## [Check your understanding]
a - Output the part of the coronavirus article between "(Chart via google" and "in the process.", inclusive.
b - In the coronavirus article, which province does the diagnosis criteria revision apply to?
c - Resume the coronavirus article, starting after its last sentence.

Unfortunately, less than 24 hours later, this hope would be completely and utterly shattered, as reality returned and China's health authorities reported 15,152 new confirmed cases of the novel
This should of sent the markets lower, but in this upside down world that we live in, in which the markets can seemingly only go up, the markets shrugged off this spike in new deaths and cases, moving once again to new highs.
(Chart via google charts)
This massive 15,000 increase in new cases is apparently largely to do with revisions by the Chinese health authorities, in which they changed their guidelines in regards to the coronavirus , Shine.cn reports;
The diagnosis criteria revision, which only applies to Hubei, was made to give clinically diagnosed patients in the province timely and standard treatment to further improve the recovery rate, according to the NHC."
However, this just confirms many peoples suspicions that the numbers coming out of China are largely being downplayed, whether maliciously, or simply due to the fact that they are overburdened by this crisis, due to just how large scale that it truly is, overwhelming their medical infrastructure in the process.
The coronavirus is often compared to the last major outbreak, SARS, which at the time had huge ramifications for the markets, causing a major correction as fear spread across the globe.
The coronavirus , with these latest figures taken into account, now surpasses the SARS outbreak by leaps and bounds, both in the spread at which it is spreading and the raw number of cases.
Already the SARS outbreak would of been in decline, slowly down in its spread, however, the coronavirus shows no signs of doing so with these latest figures taken into account.

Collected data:
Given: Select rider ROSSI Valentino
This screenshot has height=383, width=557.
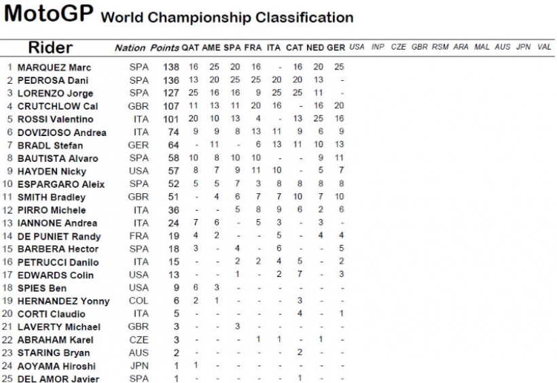Looking at the screenshot, I should [x=56, y=119].
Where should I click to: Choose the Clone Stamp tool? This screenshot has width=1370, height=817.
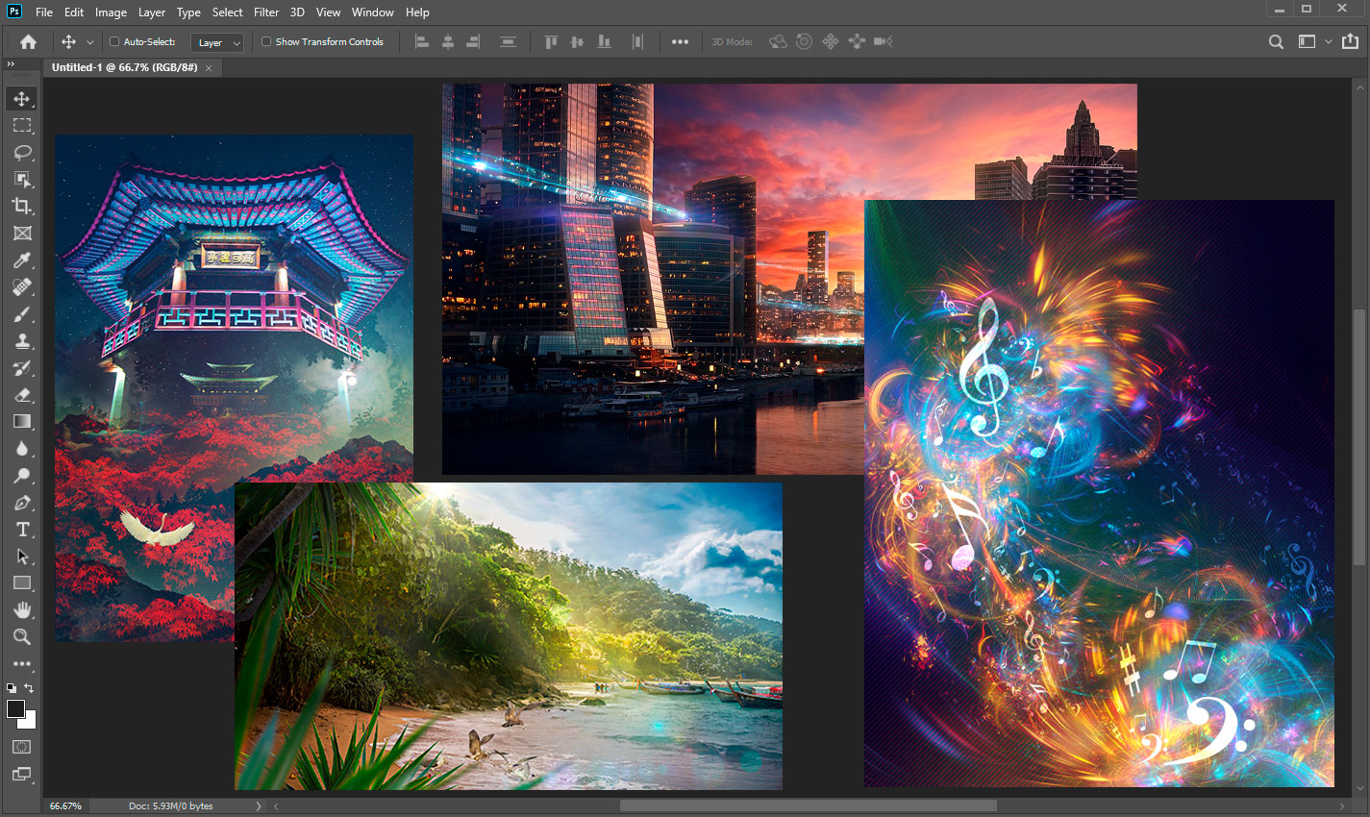(22, 341)
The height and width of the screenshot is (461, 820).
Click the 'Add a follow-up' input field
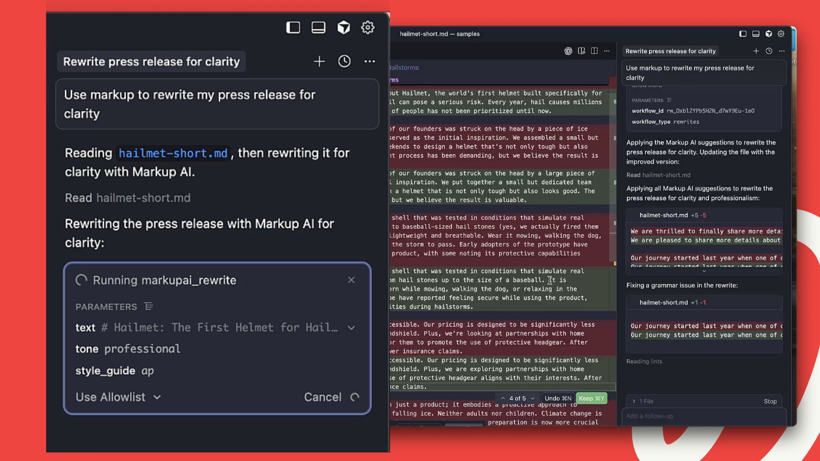point(704,416)
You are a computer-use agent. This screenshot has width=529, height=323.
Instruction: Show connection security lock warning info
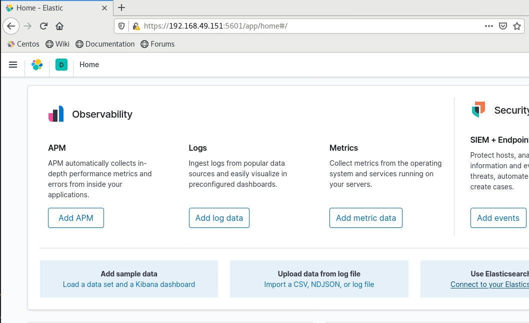coord(135,26)
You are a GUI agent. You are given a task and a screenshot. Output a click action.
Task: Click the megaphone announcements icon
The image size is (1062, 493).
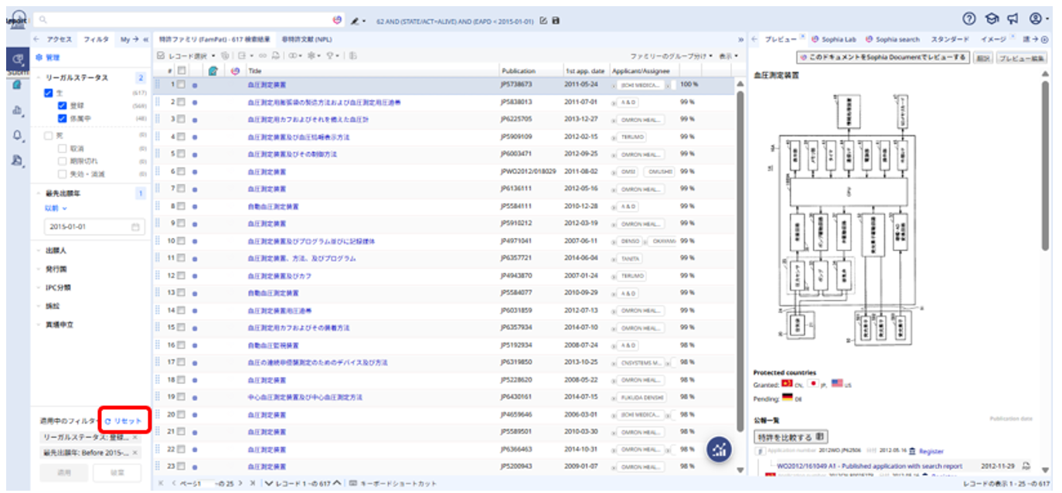(x=1013, y=19)
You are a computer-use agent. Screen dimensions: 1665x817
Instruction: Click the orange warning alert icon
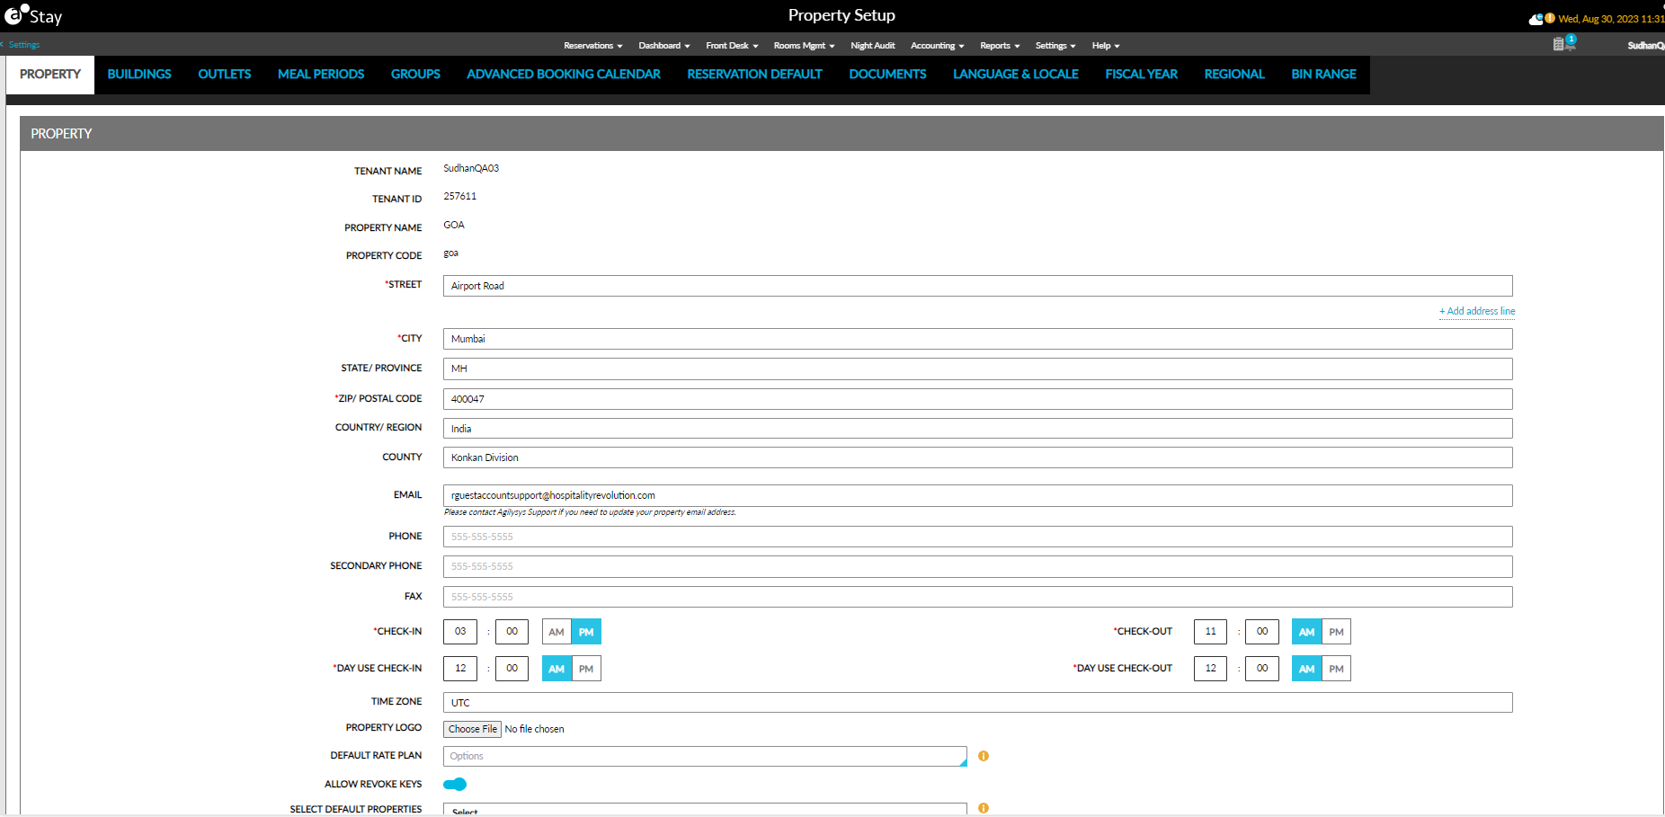(1550, 18)
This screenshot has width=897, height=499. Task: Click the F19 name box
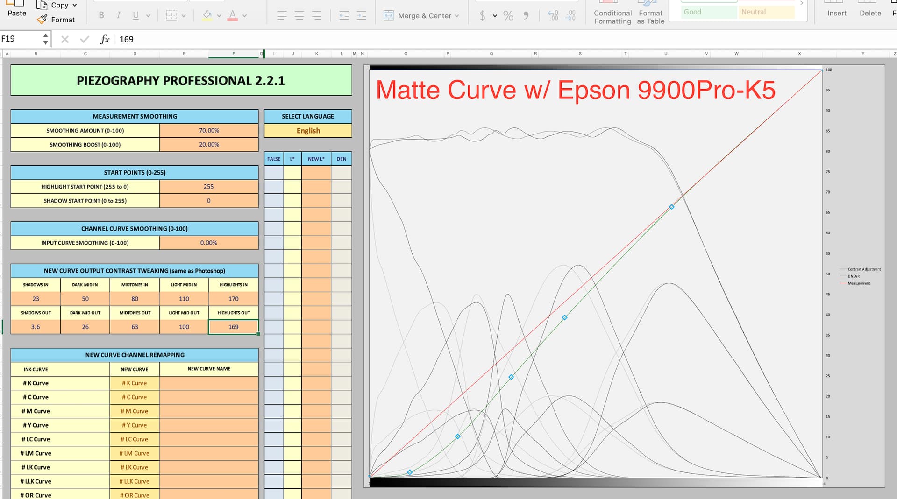tap(21, 39)
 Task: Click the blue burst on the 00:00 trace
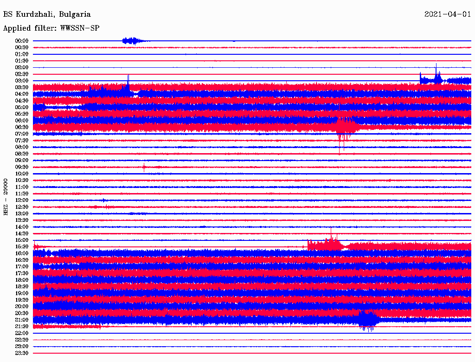point(132,41)

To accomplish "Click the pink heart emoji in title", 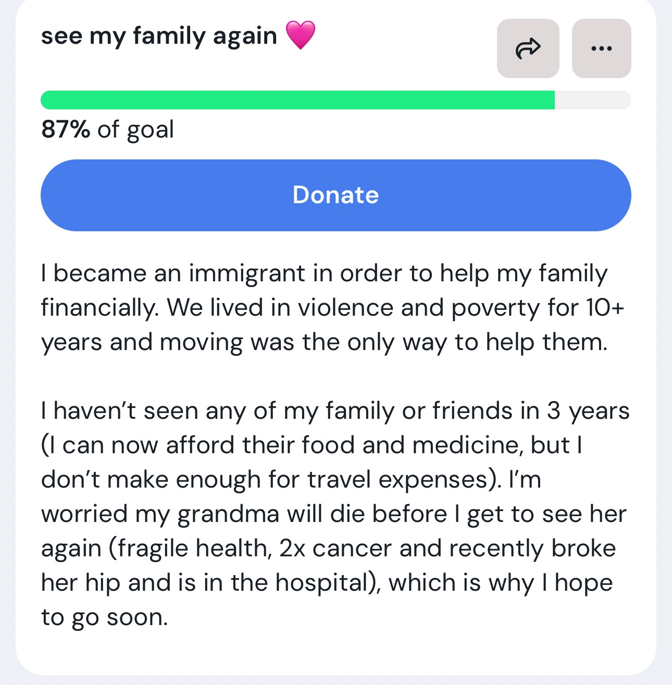I will [301, 35].
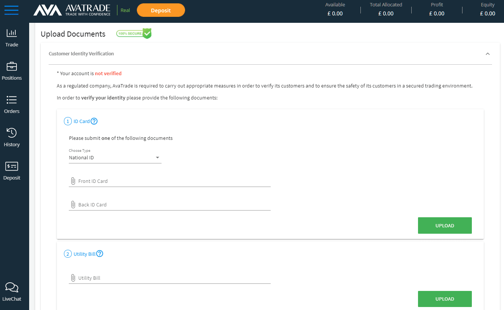Click the ID Card help question mark
Image resolution: width=504 pixels, height=310 pixels.
94,121
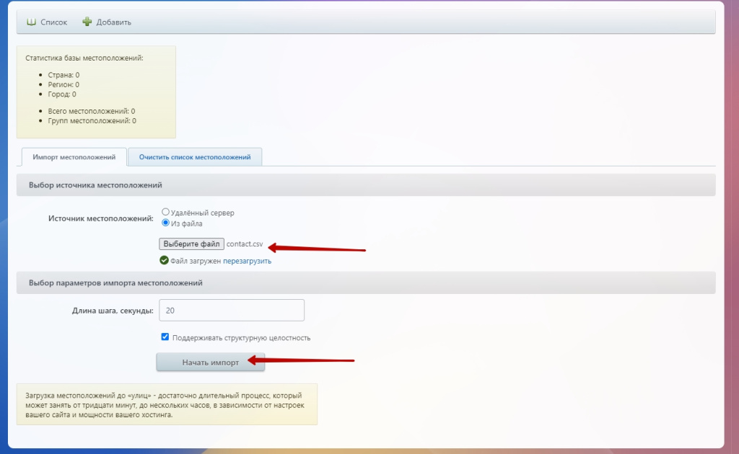Click the book icon next to Список

31,22
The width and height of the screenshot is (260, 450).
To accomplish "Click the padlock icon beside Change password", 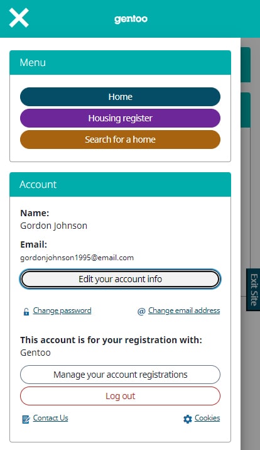I will click(26, 311).
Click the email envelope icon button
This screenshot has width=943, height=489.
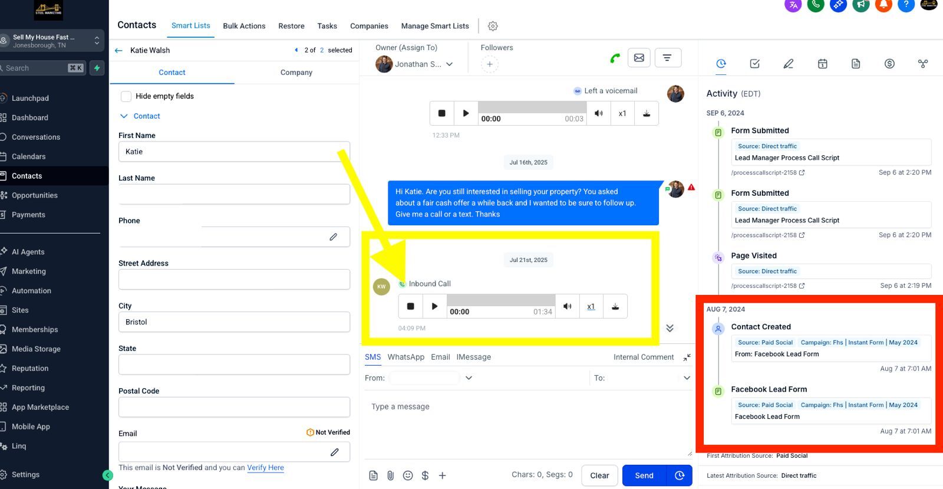pos(639,58)

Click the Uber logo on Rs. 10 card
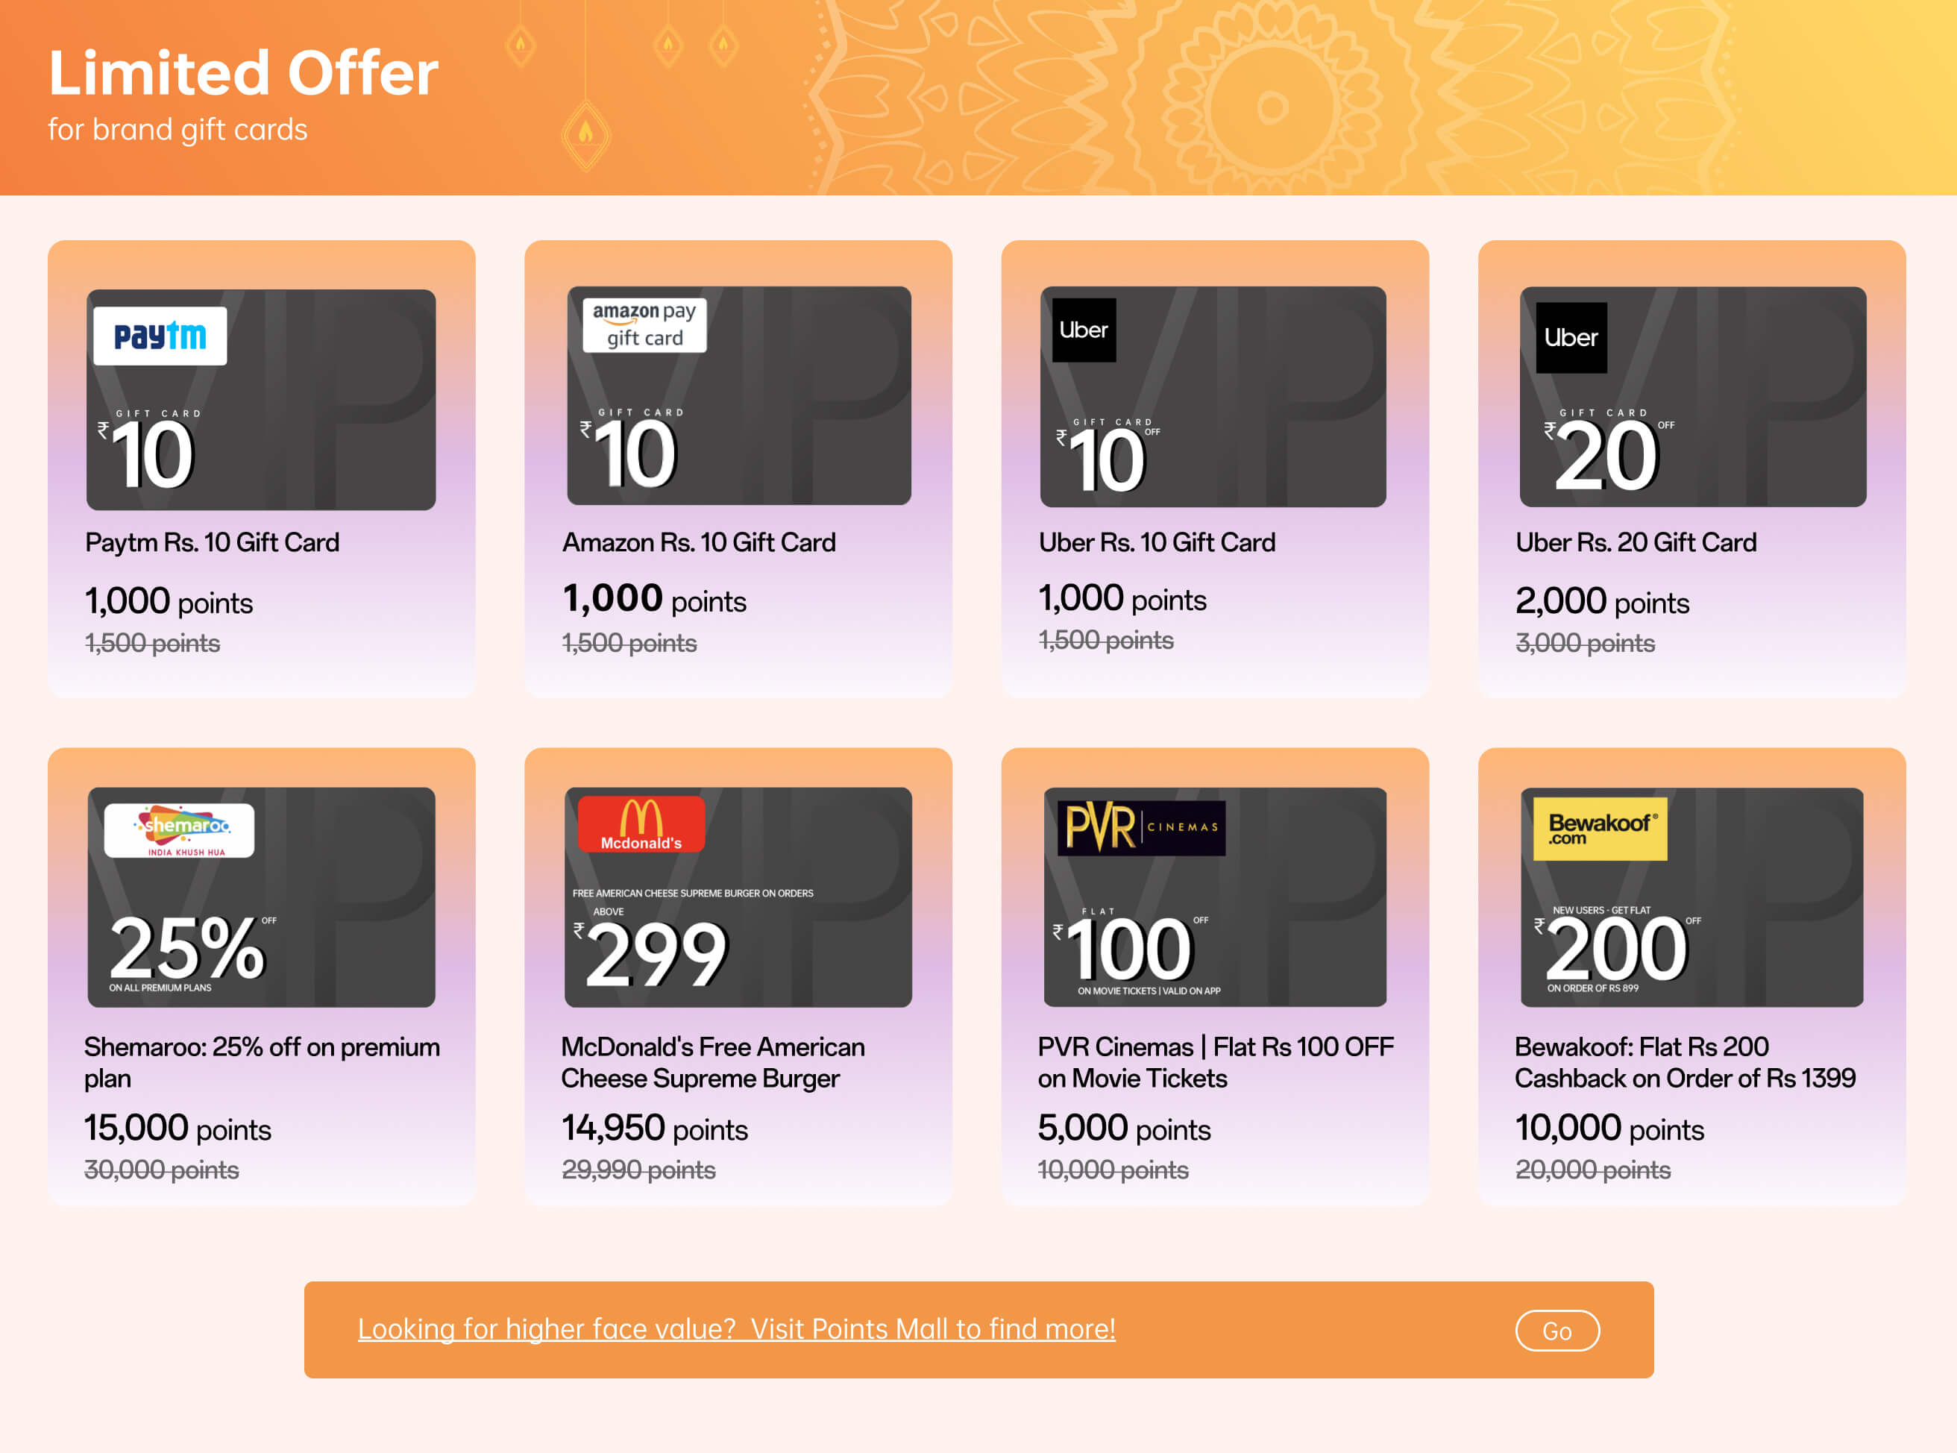[1083, 330]
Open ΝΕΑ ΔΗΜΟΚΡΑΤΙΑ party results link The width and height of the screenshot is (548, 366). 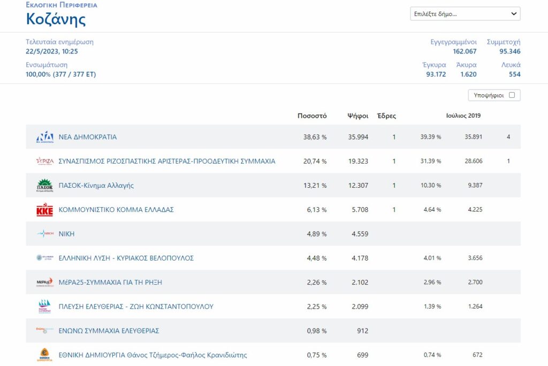point(87,137)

## [Answer section]
a -
(Chart via google charts)
This massive 15,000 increase in new cases is apparently largely to do with revisions by the Chinese health authorities, in which they changed their guidelines in regards to the coronavirus , Shine.cn reports;
The diagnosis criteria revision, which only applies to Hubei, was made to give clinically diagnosed patients in the province timely and standard treatment to further improve the recovery rate, according to the NHC."
However, this just confirms many peoples suspicions that the numbers coming out of China are largely being downplayed, whether maliciously, or simply due to the fact that they are overburdened by this crisis, due to just how large scale that it truly is, overwhelming their medical infrastructure in the process.

b - Hubei

c -
(Chart source, worldometers.info)
Still, the markets continue to whistle a happy tune, comfortable in the fact that the Federal Reserve and others central banksters around the globe will throw oodles of money at the problem, if the need does arise.
In fact, Fed Chairman Powell stated just this week, that they would intervene in the next recession, combating it aggressively with additional quantitative easing.
The problem is, is that interest rates are already at laughably low levels, standing at just 1.5%, while prior to the 2008 crisis, rates stood at over 5%.
There simply is not much room to cut, meaning that the Fed will need to rev the printing presses up to full capacity, throwing money at the markets and ballooning their already bloated balance sheet.
(Charts via goldprice.org)
The only market that seems to have any sense of sanity are precious metals, which continue to hold strong and move incrementally higher as the threat of the coronavirus spreads and some smart money seeks the protection of safe haven assets.
Already, companies that rely on China for many of their parts in manufacturing and products that they sell are reporting issues due to the impact that the coronavirus is having on that country, which continues to suffer under heavy quarantine conditions, bringing their economy to a standstill.
Additionally, if the virus continues to spread to other countries in a meaningful way, people are going to become fearful, limiting travel and trips out to only what is required. Exasperating the economic problem even further.
This is going to have a rippling effect, that I believe is not yet being priced into the markets, of which is very likely going have its day of reckoning very soon, as more and more major companies begin to report the impacts that these supply restraints are having on their bottom line.
Expect a major correction in the near future if this virus is not swiftly brought to an end in the coming weeks, expect gold bullion to continue to move higher, expect volatility.